As empresas precisam dos direitos sobre as marcas para poder fazer uso delas: promovendo os seus grupos, criando páginas na Internet, licenciando a marca para lançar produtos, tomando medidas contra usos indevidos de marca realizados por terceiros, entre outras medidas.
A forma mais fácil e financeiramente proveitosa de fazer tudo isso é ter os direitos sobre as marcas. Se elas fossem registradas nos nomes dos idols, a empresa precisaria da autorização deles para fazer uso das marcas.
Isso nos leva a uma outra questão: ter os direitos sobre as marcas também é uma forma das empresas se resguardarem caso os grupos decidam ir para uma outra empresa, ou até mesmo decidam trabalhar de forma independente. Afinal, se os idols quiserem continuar lançando músicas sob o nome do grupo, vão precisar da autorização do titular da marca.
É aí que começam as questões mais delicadas envolvendo registros de marca no K-pop.
O que acontece se um grupo sair de uma empresa e quiser continuar usando o nome?
Não são poucos os casos de grupos que decidem não renovar contratos com as empresas, mas que mantêm interesse em continuar juntos, lançando músicas e fazendo shows.
Nesses casos, se a empresa for titular das marcas registradas, o grupo tem 2 opções:
- Tentar obter os direitos sobre as marcas do grupo (seja por meio de um acordo, uma negociação, ou medidas administrativas ou judiciais);
- Criar um novo nome (isto é, uma nova marca).
Casos emblemáticos envolvendo direitos de marcas de grupos
Como eu disse, não foram poucas as vezes em que vimos disputas sobre marcas no K-pop. Vamos conhecer alguns dos casos mais notórios.
T-ARA
O T-ARA foi um dos grupos mais famosos da segunda geração do K-pop. Após quase 10 anos na MBK Entertainment, as meninas do grupo decidiram seguir carreira de forma independente. Porém, elas foram surpreendidas ao saber que a MBK tinha protocolado pedidos de registro da marca “T-ARA” e decidiram intervir nos processos de registro das marcas. Deu certo: o Korea Intellectual Property Office negou os pedidos de registro à MBK.
BEAST / HIGHLIGHT
O grupo Beast debutou em 2009 pela CUBE Entertainment e permaneceu nessa empresa até o final de 2016, quando o contrato deles terminou. Os membros optaram por não renovar o contrato, mesmo continuando com o desejo de continuarem na indústria musical como um grupo. Assim, os membros tentaram negociar os direitos sobre a marca “BEAST” com a CUBE, mas não deu certo. Por isso, em 2017, o grupo anunciou o seu novo nome: HIGHLIGHT.
GOT7
Fugindo um pouco do que costuma acontecer, esse foi um caso que aparentemente terminou bem.

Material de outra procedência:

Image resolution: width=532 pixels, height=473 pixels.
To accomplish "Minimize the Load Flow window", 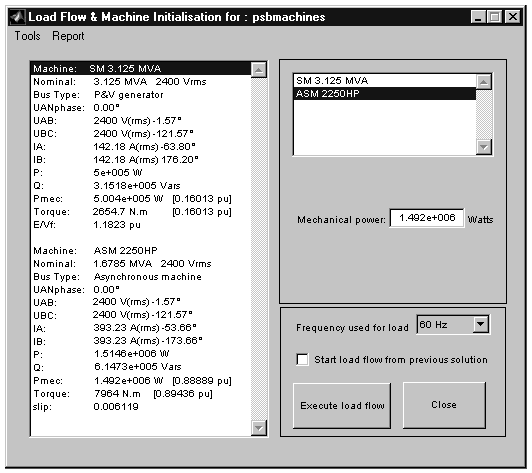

O GOT7 foi formado pela JYP Entertainment, tendo debutado em 2014 e lá ficando até 2021, quando deixaram a empresa. O grupo optou por seguir junto mesmo após o fim do contrato. Ao procurar a JYP para tratar sobre o direito sobre a marca “GOT7”, os membros conseguiram chegar a um acordo para que a JYP transferisse os registros para os nomes deles. Pelo que os meninos contam nas entrevistas, tudo ocorreu de forma amigável e a maior dificuldade nem teria vindo da JYP, mas sim, do fato de que alguns dos membros não residem na Coreia, o que demandou um pouco mais de burocracia na formalização do procedimento.
GFRIEND
O caso das meninas do GFRIEND é um pouco parecido com o que ocorreu com o T-ARA. A Source Music nunca tinha solicitado os registros de marcas “GFRIEND” enquanto o grupo estava ativo; só fez isso quando o grupo estava prestes a dar disband. Porém, a Source Music não teve sucesso no registro das marcas, que foi negado pelo Korea Intellectual Property Office.
INFINITE
Em 2023, foi noticiado que os membros do grupo INFINITE conseguiram adquirir os direitos sobre as marcas do grupo. Esses direitos pertenciam à empresa Woolim Entertainment, que cuidou da carreira do grupo por mais de 10 anos até a saída do último membro do grupo, Nam Woohyun.
Os membros do INFINITE criaram uma empresa para administração dos negócios relacionados ao grupo após a saída da Woolim. Essa empresa é agora a titular das marcas “INFINITE”, e inclusive, das marcas “INSPIRIT” (nome do fandom do grupo).
A mídia coreana noticiou que o acordo com a Woolim Entertainment para transferência das marcas foi amigável, o que sugere uma similaridade com o precedente aberto pelo GOT7.